In some ways, making an issue about security simplifies how it needs to be handled; it is about national security and therefore it must be about conflict, offence and defence. The morality, and moral quandaries of developments coming out of that technology are set aside in favour of working purely on the weaponization potential of said developments. On the other hand, even with a relatively ‘peaceful’ route of development, it is possible that technological developments could become amplifiers of current power structures; to the disadvantage of the general population. Social media is an odd example of this; it is both disruptive, destroying some power structures, even as it reinforces others.

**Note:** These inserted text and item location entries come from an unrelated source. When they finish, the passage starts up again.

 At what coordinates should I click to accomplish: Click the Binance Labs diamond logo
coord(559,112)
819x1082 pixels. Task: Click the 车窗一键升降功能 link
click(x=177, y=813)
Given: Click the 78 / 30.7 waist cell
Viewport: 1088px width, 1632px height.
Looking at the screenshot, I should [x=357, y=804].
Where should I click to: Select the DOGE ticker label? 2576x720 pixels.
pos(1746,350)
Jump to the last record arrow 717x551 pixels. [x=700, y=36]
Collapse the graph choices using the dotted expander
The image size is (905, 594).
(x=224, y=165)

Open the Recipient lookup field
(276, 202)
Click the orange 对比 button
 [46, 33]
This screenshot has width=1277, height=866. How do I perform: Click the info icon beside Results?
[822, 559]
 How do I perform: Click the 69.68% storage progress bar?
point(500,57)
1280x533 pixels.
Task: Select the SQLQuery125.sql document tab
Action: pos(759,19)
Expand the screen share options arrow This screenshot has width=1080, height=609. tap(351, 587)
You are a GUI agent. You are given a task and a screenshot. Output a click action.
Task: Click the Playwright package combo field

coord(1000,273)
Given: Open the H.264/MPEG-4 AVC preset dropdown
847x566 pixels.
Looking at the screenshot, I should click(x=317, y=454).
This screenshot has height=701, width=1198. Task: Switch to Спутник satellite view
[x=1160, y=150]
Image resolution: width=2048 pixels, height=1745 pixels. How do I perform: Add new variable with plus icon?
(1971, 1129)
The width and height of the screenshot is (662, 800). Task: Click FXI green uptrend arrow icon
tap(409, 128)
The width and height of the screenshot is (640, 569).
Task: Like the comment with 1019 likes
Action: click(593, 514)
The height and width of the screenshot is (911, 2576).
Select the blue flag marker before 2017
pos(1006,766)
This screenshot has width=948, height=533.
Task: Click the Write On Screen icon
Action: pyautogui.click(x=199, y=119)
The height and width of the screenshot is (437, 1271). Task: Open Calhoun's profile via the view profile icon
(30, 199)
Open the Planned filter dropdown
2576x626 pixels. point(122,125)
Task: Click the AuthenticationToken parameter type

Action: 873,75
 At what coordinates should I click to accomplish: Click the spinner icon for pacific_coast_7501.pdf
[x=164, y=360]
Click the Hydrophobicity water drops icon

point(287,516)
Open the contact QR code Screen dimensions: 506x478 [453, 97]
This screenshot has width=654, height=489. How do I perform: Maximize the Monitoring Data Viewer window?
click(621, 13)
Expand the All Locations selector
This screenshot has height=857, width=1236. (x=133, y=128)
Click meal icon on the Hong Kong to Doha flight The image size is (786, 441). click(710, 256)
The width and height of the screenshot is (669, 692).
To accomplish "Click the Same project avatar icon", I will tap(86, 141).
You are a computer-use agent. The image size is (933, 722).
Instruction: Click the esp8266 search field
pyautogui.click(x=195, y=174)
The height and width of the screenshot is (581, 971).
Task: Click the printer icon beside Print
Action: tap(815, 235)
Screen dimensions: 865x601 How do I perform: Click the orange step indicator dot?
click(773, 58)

While social media broke the stranglehold of traditional media, and equalized the ability to influence public discourse, it also boosted inequality in other areas, allowing social media companies to aggregate and monetize the personal information of their users to a unique degree. That social media also boosted authoritarianism is another issue worthy of examination. The development of this technology was very much rushed into, with multiple platforms competing bitterly in the early stages to capture user bases, as lacking a substantial user base signified the inevitable failure of the platform. Quantum, too, could fall into this trap, as the first ‘quantum computer’ would have an advantage in the development of software, which would lead to people choosing to use that platform and subsequently normalizing it. If alternative systems are not compatible, it will be hard to break into the market, leading again, to the inevitable failure of alternative platforms.

All these considerations underline the point that Professor Waever made: if development is rushed and new technologies churned out without due consideration, harm being done is more likely than beneficial or even neutral results. More chillingly, that harm could come from directions that are ‘out of left field’ and proceed to leave lasting scars that are difficult to erase. Nevertheless, this does not need to be the result of quantum; there is still time to put the policies in place that will ensure that the possibility of ‘securitization’ is blunted, and that any developments are carefully examined before their release into the wilds of society.